Тимофей, просматривая запись, поначалу приуныл: оказалось, та камера, которую он заметил, была нацелена на цветочную экспозицию да спины покупателей. «Поскольку руководство интересует потенциальное хищение или порча товара, а не лица граждан», – пояснил менеджер. Зато вторая камера, фиксирующая кассу, подняла его настроение, поскольку в ее обзор попадали лица покупателей, хоть и в профиль. Несмотря на то, что запись была не слишком четкой, профиль Андрея оказался вполне узнаваем, а особенно его «красивый портфельчик».
Тимофей позвонил следователю сразу же, как только вышел из цветочного магазина, попросил изъять видеозапись и приобщить к делу. Заодно предупредил о том, что приведет свидетеля, который подтвердит алиби Саблина.
Два часа с небольшим, оставшиеся до конца рабочего дня продавщицы Ани, он решил потратить с пользой и съездить к детективу, чтобы показать ему, как тот просил, снимки Вари. Предположение Алексея Кисанова, что Варю вынудили сниматься, тоже могло пригодиться для защиты: ведь Андрей Саблин никогда не был замечен в нездоровых наклонностях, да и мотива у него не имелось.
Теоретически он мог бы удовлетвориться тем, что уже имел: видеозаписью из цветочного магазина и показаниями продавщицы Ани, – однако он знал, как иной раз испаряются улики и свидетели. Посему адвокат дорожил любым фактом в пользу своего подзащитного. Чем больше, тем лучше.
Но, с другой стороны, как он будет доказывать, что у Вари в глазах страх? А следователь примется утверждать, что ничего подобного и близко нет. Не видит он, и все тут!

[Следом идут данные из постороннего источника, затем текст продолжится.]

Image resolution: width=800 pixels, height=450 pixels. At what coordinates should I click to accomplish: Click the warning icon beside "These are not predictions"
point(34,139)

В кабинете на Смоленке Тимофей разложил Варины снимки на внушительном письменном столе детектива. Непристойные фотографии, от которых все время хотелось отвести глаза.
Это в тупых статейках пишут, что мужчин интересует только секс. Ну, интересует, конечно, – однако не до такой же степени, чтобы наслаждаться фотками, сделанными по принуждению! По крайней мере, нормальных мужчин, – думал Тимоша, косясь на фотографии. Он не любил насилия в любой форме. Даже в кино, которое, как всем известно, чистый вымысел.
Алексей Кисанов молчал, рассматривая фото. Их было шесть. На одном – видимо, первом по времени – Варю сняли в белье: в трусиках-стрингах и лифчике. Еще на четырех на девушке остались только стринги – крошечный треугольник ткани на лобке служил единственной ее одеждой, если уместно так выразиться. На шестой девушка оказалось совсем обнажена, если не считать сапожек на каблуках. Вернулся в кадр и лифчик, но надет он был почему-то задом наперед. Это выглядело крайне странно: застежка проходила под грудью, а лямки сзади зацеплены за уголки спинки стула, на котором Варя сидела. Ноги широко расставлены; правая вытянута в сторону, упирается высоким каблуком в пол. Левая кисть свесилась между ног, к интимной зоне – то ли прикрыть, то ли… Лица почти не видно: Варя будто смотрит вниз, на свои раздвинутые колени. Ее темные кудри струятся вдоль щек.